Exercise goal: In the listing that follows, determine how many lines include the word "sidebar". Respond with that number alone.

Supplied records:

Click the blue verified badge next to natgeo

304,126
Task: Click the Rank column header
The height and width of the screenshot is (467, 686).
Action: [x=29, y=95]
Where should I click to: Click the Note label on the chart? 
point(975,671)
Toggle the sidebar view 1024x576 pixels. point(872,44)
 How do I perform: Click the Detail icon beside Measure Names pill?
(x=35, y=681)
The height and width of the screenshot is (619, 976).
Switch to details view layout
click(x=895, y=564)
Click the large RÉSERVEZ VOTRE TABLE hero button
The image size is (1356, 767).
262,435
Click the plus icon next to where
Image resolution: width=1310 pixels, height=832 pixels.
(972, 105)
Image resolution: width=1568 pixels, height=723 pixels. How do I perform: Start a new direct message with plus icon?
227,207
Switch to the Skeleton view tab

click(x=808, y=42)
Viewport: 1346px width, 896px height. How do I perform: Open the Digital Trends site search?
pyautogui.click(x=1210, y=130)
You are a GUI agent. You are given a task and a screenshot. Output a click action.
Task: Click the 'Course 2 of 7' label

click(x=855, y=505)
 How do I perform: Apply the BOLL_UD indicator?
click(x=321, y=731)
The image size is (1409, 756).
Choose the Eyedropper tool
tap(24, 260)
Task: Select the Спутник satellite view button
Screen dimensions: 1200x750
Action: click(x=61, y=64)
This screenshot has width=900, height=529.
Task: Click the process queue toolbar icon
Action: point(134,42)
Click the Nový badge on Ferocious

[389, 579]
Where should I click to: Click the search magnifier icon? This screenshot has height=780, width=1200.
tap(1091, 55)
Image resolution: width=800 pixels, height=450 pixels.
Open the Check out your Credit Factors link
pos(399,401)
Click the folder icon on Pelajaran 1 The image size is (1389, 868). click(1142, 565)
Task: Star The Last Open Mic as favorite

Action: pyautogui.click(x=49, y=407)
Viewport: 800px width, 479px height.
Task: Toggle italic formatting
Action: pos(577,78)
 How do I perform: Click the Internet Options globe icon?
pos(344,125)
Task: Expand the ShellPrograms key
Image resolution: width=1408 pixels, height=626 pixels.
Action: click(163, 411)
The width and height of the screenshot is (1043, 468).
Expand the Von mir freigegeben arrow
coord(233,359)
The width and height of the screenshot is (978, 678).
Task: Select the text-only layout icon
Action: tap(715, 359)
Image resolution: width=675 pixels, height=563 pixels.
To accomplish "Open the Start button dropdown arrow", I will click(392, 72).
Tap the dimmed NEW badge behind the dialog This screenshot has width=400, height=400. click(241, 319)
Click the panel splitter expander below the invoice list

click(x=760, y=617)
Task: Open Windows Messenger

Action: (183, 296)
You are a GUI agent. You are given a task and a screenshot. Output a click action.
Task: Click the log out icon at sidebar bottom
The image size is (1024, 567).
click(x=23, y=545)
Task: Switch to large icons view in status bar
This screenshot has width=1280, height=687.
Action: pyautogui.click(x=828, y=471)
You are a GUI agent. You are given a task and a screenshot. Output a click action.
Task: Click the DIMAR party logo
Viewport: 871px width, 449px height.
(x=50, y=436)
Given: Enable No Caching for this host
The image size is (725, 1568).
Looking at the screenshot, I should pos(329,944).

Solution for this task: 2